- **DOCUMENT EXTRACT**:
******************************
Since the invasion of Ukraine, both the expert and academic communities have witnessed a noticeable increase in debates about the nature of the current Russian political regime. Some intellectuals, such as Timothy Snyder or Oleksandr Motyl, have concluded that contemporary Russia fits the definition of a fascist state. Arguments in support of this claim typically include expansionism, militarism, a cult of the personality, glorification of war, the suppression of civil and political freedoms, the near-total absence of legal opposition, the denial of the self-determination for Ukrainians as a separate national group, and the commission of war crimes. Yet, the absence of palingenetic ultranationalism (a core and necessary myth of fascism), mass participation in political life, and the presence of pseudo-democratic legitimacy of the leader make Russia a non-fascist state.
Passive Loyalism and Non-Participation
The Putin regime indeed displays a number of features reminiscent of fascist dictatorships. Its expansionist ambitions, often perceived as an attempt to restore a modified version of the Soviet empire, are evident. Political opposition, apart from a few cautious voices, has been eliminated. State television channels are under full Kremlin control, and the few remaining private outlets operate within strict boundaries and are aware that criticism is tolerated only in narrow, non-political areas. Entry into political office is reserved for those fully loyal to the Kremlin. The political field has been effectively cleansed of dissent. However, history has known many dictatorships that imposed harsh repression, like the regimes of Mobutu, Amin, Horthy, Pinochet, or the Iranian ayatollahs. Still, they are not considered fascist. Repression and propaganda alone do not constitute fascism.
******************************
- **DATA**:
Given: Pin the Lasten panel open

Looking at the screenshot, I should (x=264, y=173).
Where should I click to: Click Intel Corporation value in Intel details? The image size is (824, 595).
******************************
- **EXERCISE 1**:
From the passage on Russia's political regime, extract everything from "Since the invasion" down to "a non-fascist state.".
- **EXERCISE 2**:
Name every regime the passage on Russia's political regime cites as harshly repressive dictatorships that are nonetheless not considered fascist.

- **WRITTEN ANSWER 1**:
Since the invasion of Ukraine, both the expert and academic communities have witnessed a noticeable increase in debates about the nature of the current Russian political regime. Some intellectuals, such as Timothy Snyder or Oleksandr Motyl, have concluded that contemporary Russia fits the definition of a fascist state. Arguments in support of this claim typically include expansionism, militarism, a cult of the personality, glorification of war, the suppression of civil and political freedoms, the near-total absence of legal opposition, the denial of the self-determination for Ukrainians as a separate national group, and the commission of war crimes. Yet, the absence of palingenetic ultranationalism (a core and necessary myth of fascism), mass participation in political life, and the presence of pseudo-democratic legitimacy of the leader make Russia a non-fascist state.

- **WRITTEN ANSWER 2**:
- Mobutu
- Amin
- Horthy
- Pinochet
- the Iranian ayatollahs